| Exercise |
Reproduce the listing in full, exactly as written, but without images.

*** Supplied records ***

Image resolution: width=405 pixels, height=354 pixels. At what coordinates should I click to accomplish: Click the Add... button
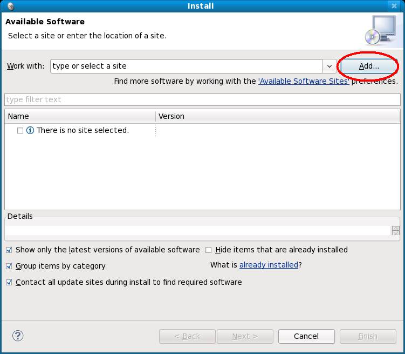369,66
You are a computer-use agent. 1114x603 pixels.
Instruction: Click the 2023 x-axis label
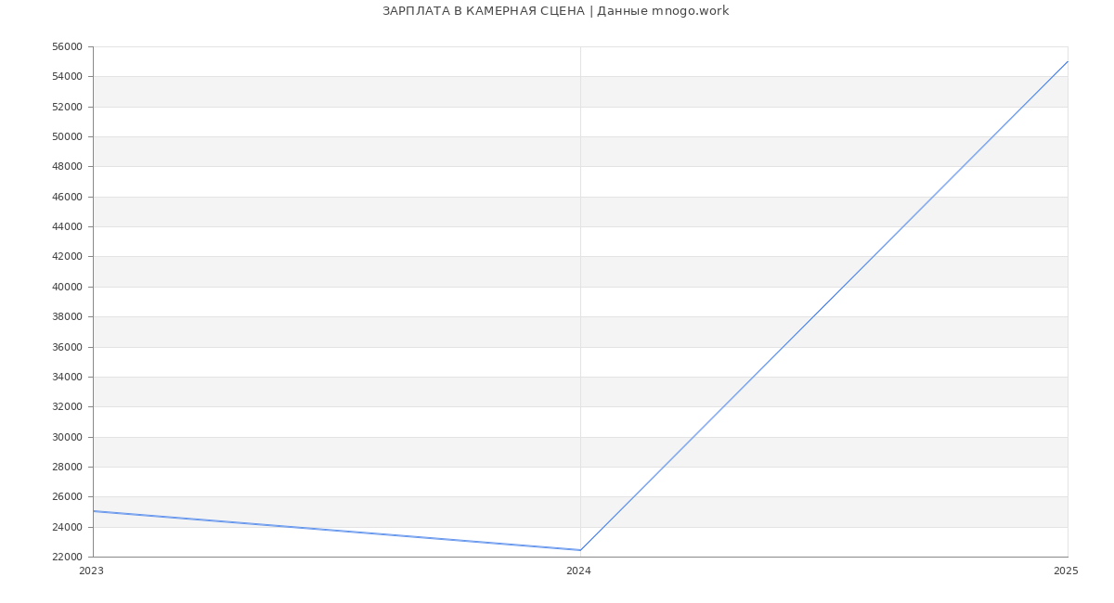(x=91, y=571)
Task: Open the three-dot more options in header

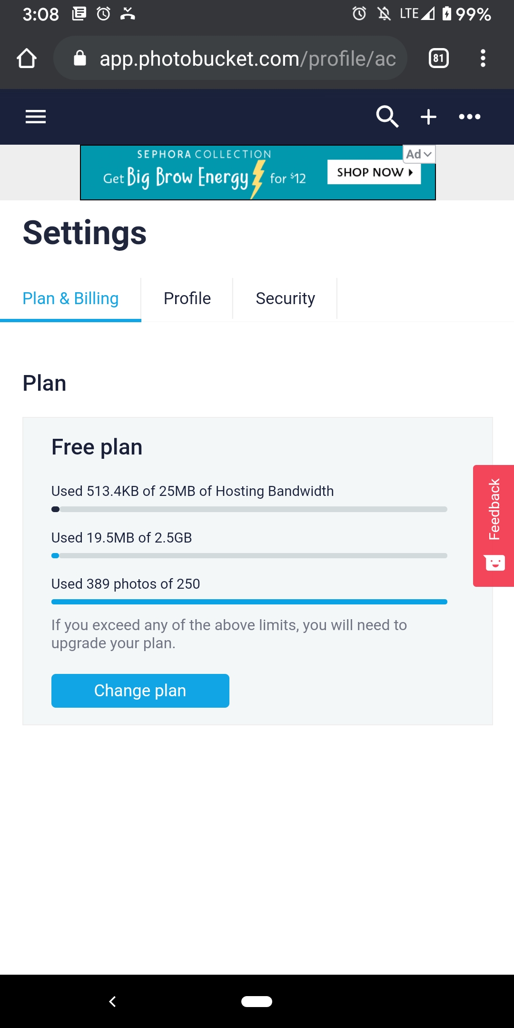Action: coord(469,117)
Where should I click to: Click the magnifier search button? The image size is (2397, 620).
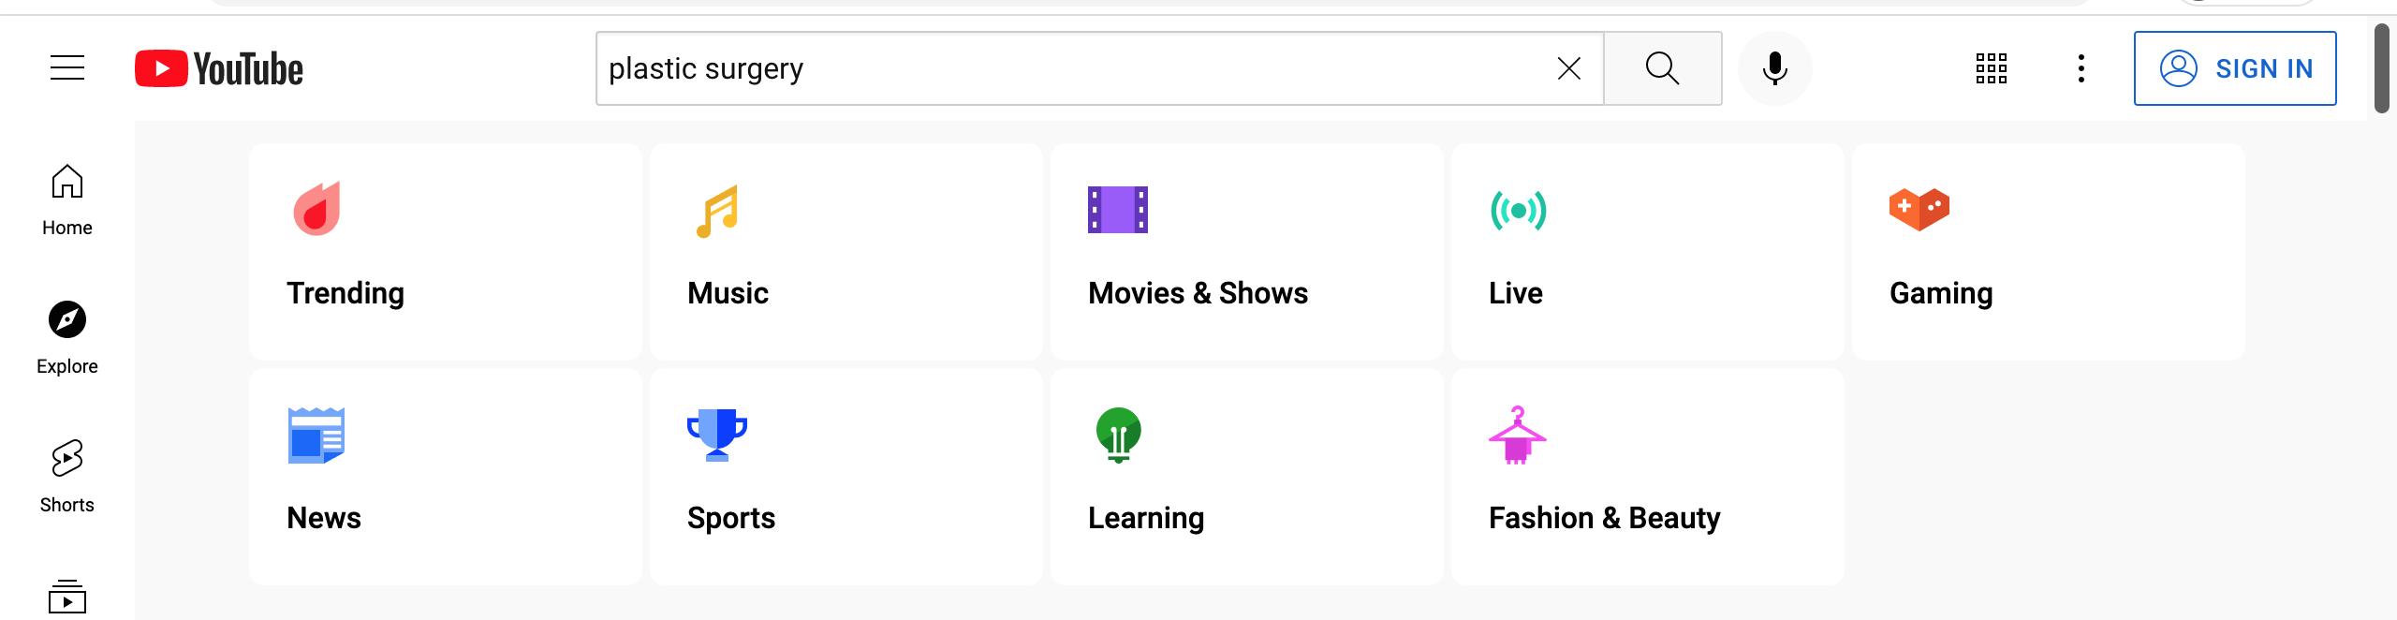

*** End of Supplied records ***

| Output below |
Image resolution: width=405 pixels, height=354 pixels. At what coordinates should I click to accomplish: Click the Add... button
369,66
You are a computer-use agent. 1114x603 pixels.
Instruction: Click the 2023 x-axis label
(x=91, y=571)
Task: Open the three-dot more options in header

Action: coord(469,117)
Where should I click to: Click the magnifier search button? The image size is (2397, 620).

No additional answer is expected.